Likewise the U.S. commitment to Israel is new still fresh. This has nothing to do with the "Jewish lobby" in Washington -- certainly not any more. It is instead the great goy American public that is now exerting pressure on the Bush administration to be more aggressively pro-Israel to not pull punches against common enemies.
The Saudi Arabian and Egyptian governments in particular have begun to grasp what they are playing with. And Mr. Bush has wisely let it sink in to some extent even playing good cop/bad cop with the whole American public the way Ariel Sharon is doing with the Israeli public. U.S. "conservative" commentators fear Bush has cold feet. But if he understands as I should think he does the attitude of the American public he knows he doesn't have to hurry that he can take his time and "get it right". Which means getting as much of the world onside as possible before things really get rough.
Meanwhile facing the European music -- though it will get the biggest play in the media -- is not the central purpose of Mr. Bush's trip. One part of it is indeed to get "up close and personal" with Gerhard Schroeder Jacques Chirac and Silvio Berlusconi.

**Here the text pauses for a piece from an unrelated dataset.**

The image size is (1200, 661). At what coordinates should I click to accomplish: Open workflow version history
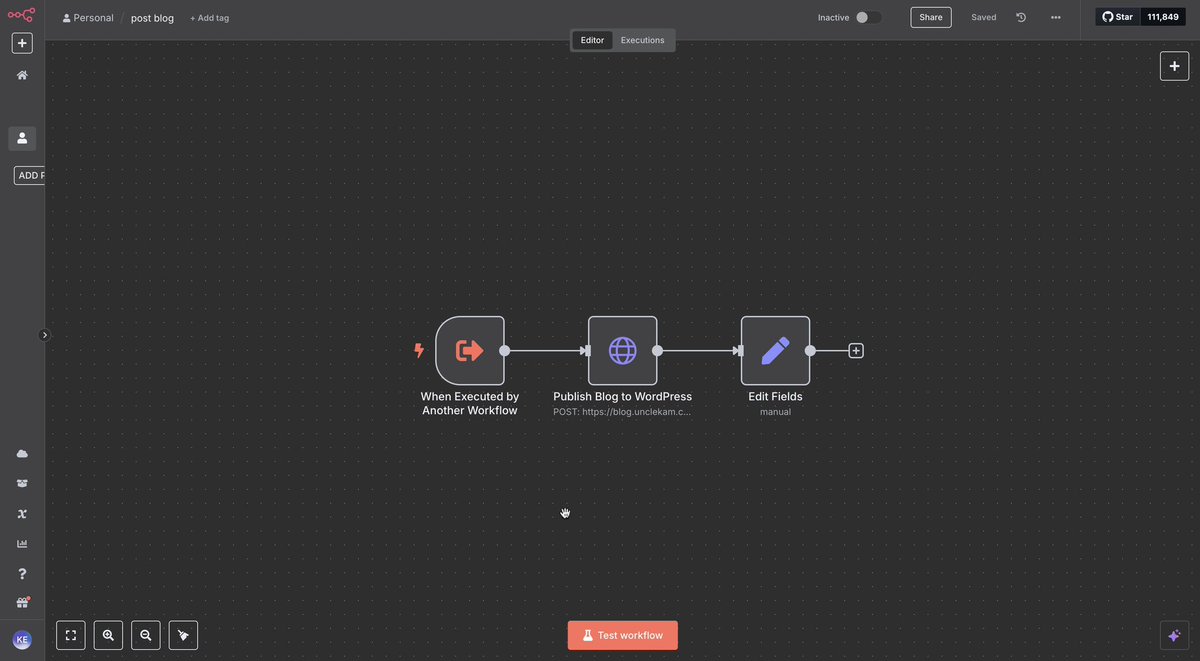point(1020,17)
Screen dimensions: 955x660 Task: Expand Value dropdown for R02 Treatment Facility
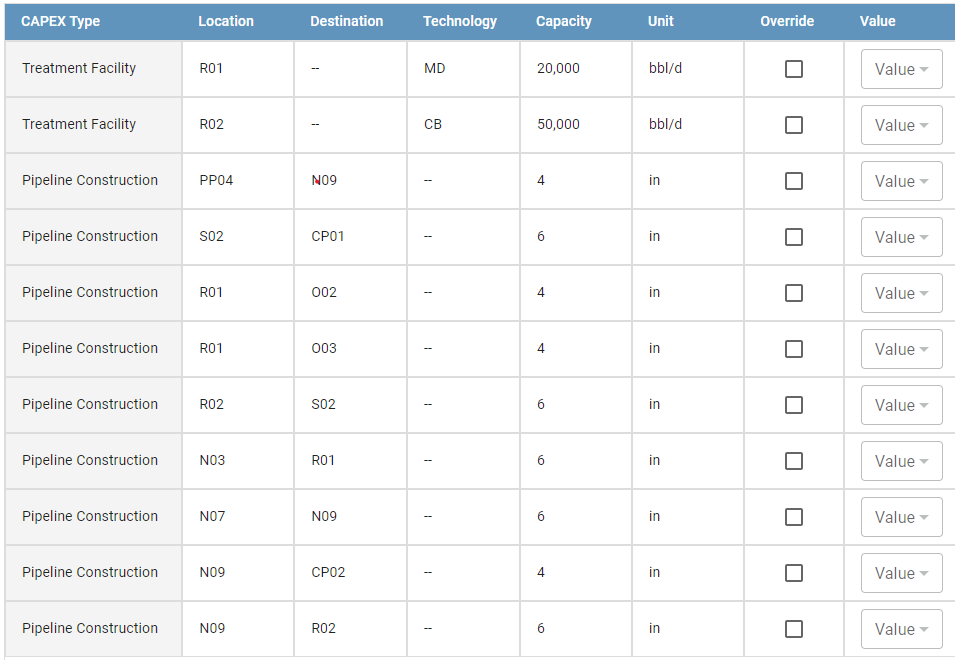tap(901, 125)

But the main destination is Moscow where Mr. Bush and the Russian president Vladimir Putin will publicly sign an arms control treaty to cut their respective force of intercontinental nuclear warheads by about two-thirds over the coming decade while privately discussing what to do with the huge remaining inventory of Russian "theatre" nuclear missiles (i.e. those aimed only at Europe and China). More privately still they will discuss urgent measures upon which the U.S. is insisting to secure Russian nuclear installations against the possibility of illicit commerce with terrorists and end technology transfers to such rogue states as the ayatollahs' Iran.
In Rome Mr. Bush will attend a summit that will mark the formal inclusion of Russia within the NATO decision-making structure. (The poor Europeans: they used to look to the U.S. to save them from the Russians and now the Americans and Russians are getting along.) He will also have an audience with Pope John Paul II at which neither will mention recent sex abuse scandals involving Roman priests.
But before that on Monday the U.S. Memorial Day President Bush will visit the beaches in Normandy where so many U.S. soldiers fell in a noble battle to free Europe from the original Fascist menace two generations ago. It is the U.S. that is now under attack and the Europeans being asked to return the favour.